Gnocchi x 2 (if you can find it GF then GF!) (Vegetarian)
Both recipes inspired by BBC Good Food Magazine

Gnocchi with roasted sweet potato & goat’s cheese
- 1 lbs of sweet potato peeled and cubed
- 1 clove of garlic peeled
- 2 tbs olive oil
- 500 g pack of gnocchi (I used GF spinach Gnocchi)
- 4oz of goat’s cheese
- salt and pepper to taste
Heat oven to 400 degrees, mix sweet potato, oil and garlic with salt and pepper on baking sheet. Roast for 25 mins, stirring half way.
Meanwhile, boil the gnocchi according to pack instructions. With a few secs to go, throw in the spinach (if use spinach gnocchi you can leave spinach out), then drain the gnocchi and spinach together.

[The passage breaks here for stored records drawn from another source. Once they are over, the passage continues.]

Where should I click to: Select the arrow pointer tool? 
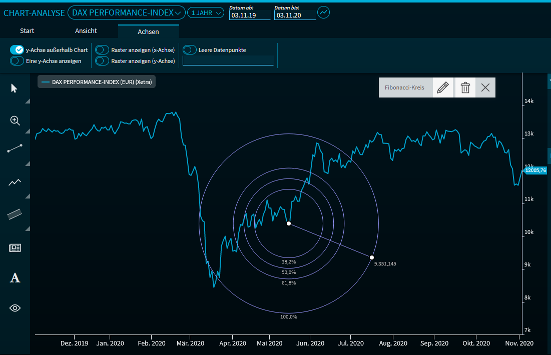[x=14, y=89]
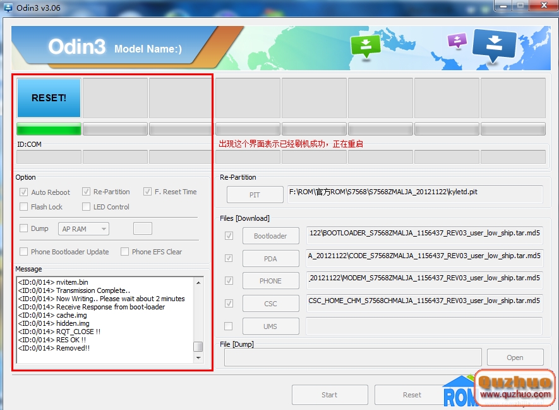Check the UMS file checkbox
Screen dimensions: 559x410
[228, 326]
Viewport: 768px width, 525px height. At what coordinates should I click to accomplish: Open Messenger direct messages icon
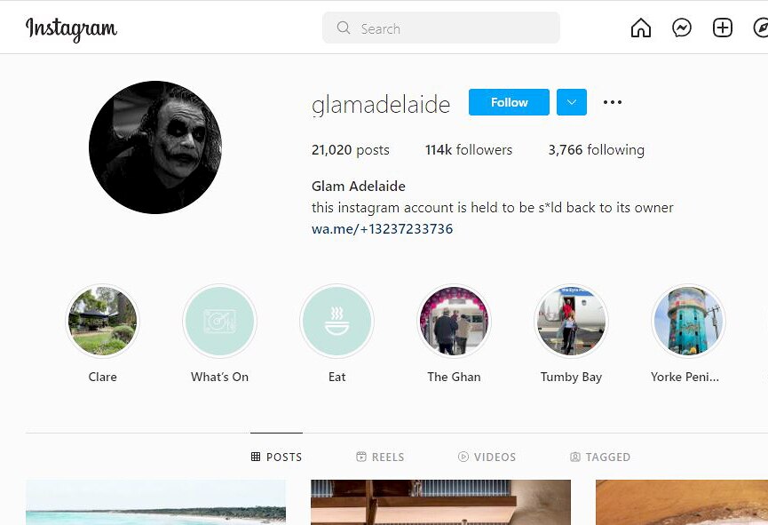pos(682,28)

Combine sweet potato mixture and gnocchi in a serving dish or a bowl, then mix everything together well, mashing the softened garlic. Then crumble over the cheese to serve.
Gnocchi & tomato bake
- 1 tbs of olive oil
- 1 onion chopped
- 1 red bell pepper finely chopped
- 1 garlic clove, crushed
- 14 oz of crushed tomatoes or tomato sauce
- 500 g pack of Gnocchi ( I used GF)
- handful of basil leaves or dried sage
- half a 125g ball mozzarella, torn into chunks or pack of vegan mozzarella
Heat grill to high. Heat 1 tbsp olive oil in a large frying pan, then soften onion and red pepper for 5 mins.

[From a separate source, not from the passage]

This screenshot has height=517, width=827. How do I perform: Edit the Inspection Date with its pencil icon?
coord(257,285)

Stir in 1 garlic clove, fry for 1 min, tip in chopped tomatoes and gnocchi, then bring to a simmer.
Bubble for 10-15 mins, stirring occasionally, until the gnocchi is soft and the sauce has thickened.
Turn oven to 400 degrees to preheat
Season, stir through a handful of torn basil leaves, then transfer to a large ovenproof dish.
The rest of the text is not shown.